→ EXERCISE PROMPT:
Output the rows as a two-column CSV with the columns instruction and click_point. Start at the line containing "This screenshot has height=819, width=1456." and continue through the end of the rows. Make one CSV row per request, with its text and its answer each in a single quoted field, line breaks replaced by spaces, and no pictures.
────────
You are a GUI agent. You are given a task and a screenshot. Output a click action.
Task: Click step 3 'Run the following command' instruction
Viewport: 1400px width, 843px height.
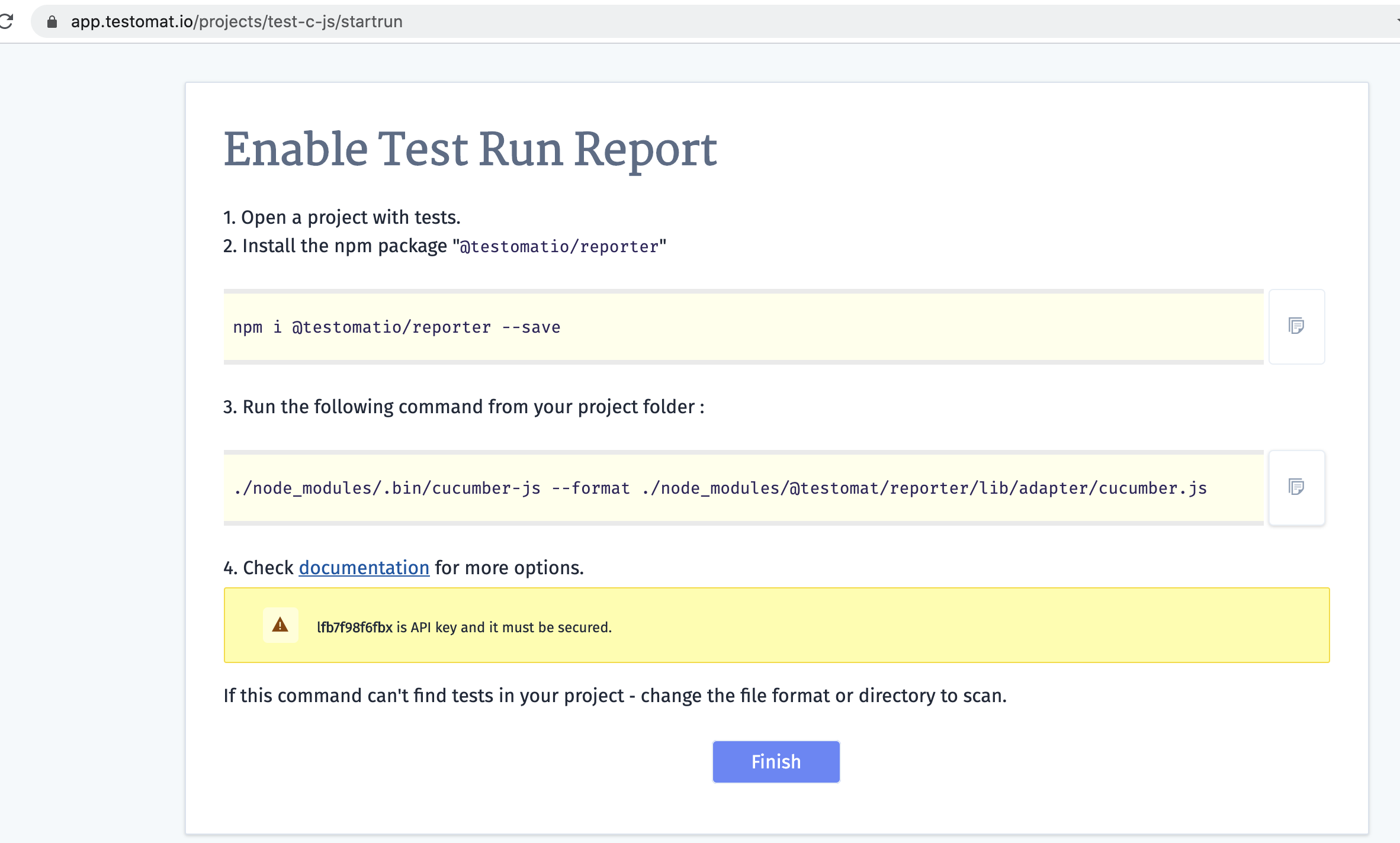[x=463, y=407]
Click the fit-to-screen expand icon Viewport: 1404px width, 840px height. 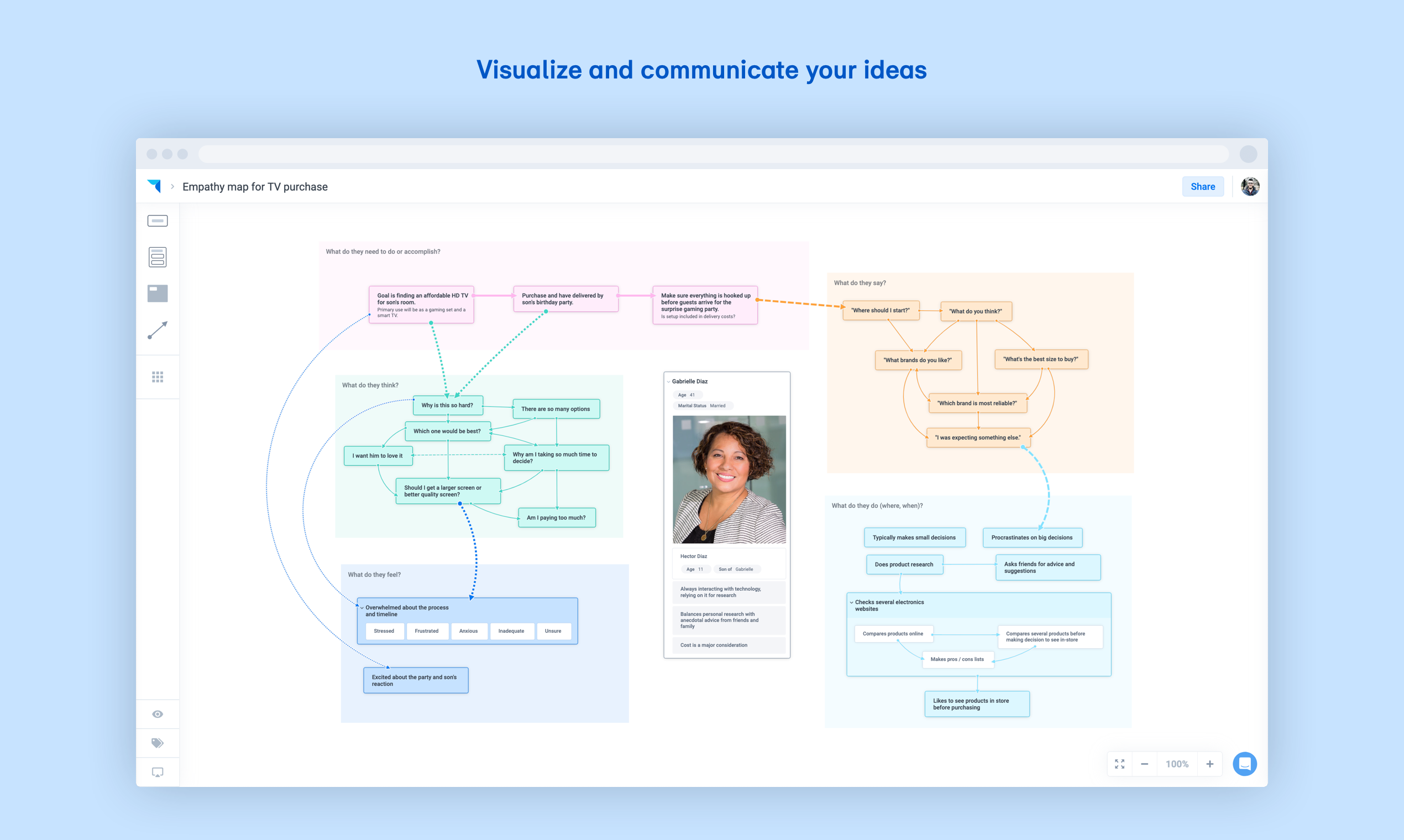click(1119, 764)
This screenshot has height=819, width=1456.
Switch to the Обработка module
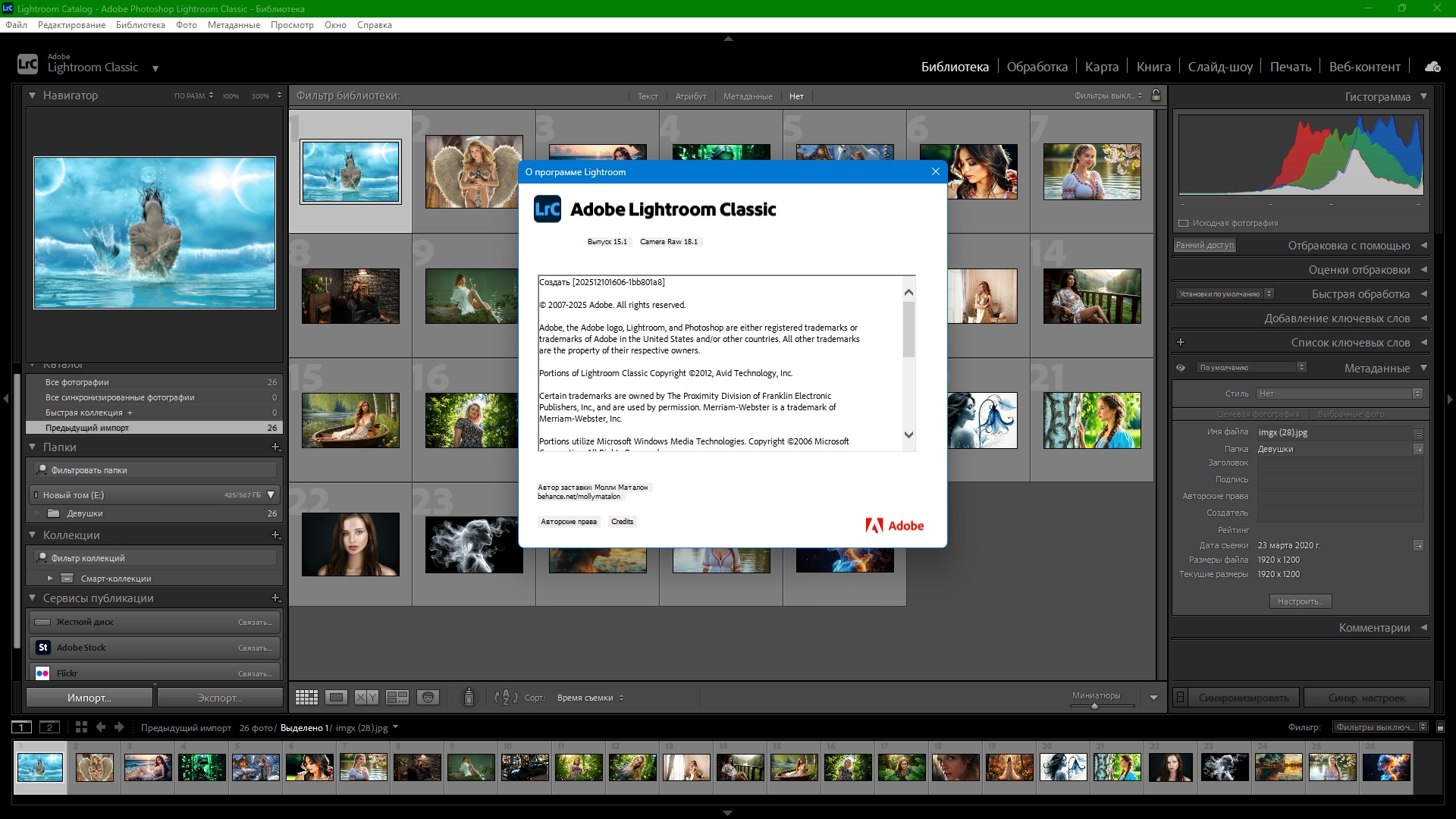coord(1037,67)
────────
→ CORRECT OUTPUT:
instruction,click_point
"This screenshot has height=819, width=1456. Switch to the Обработка module","coord(1037,67)"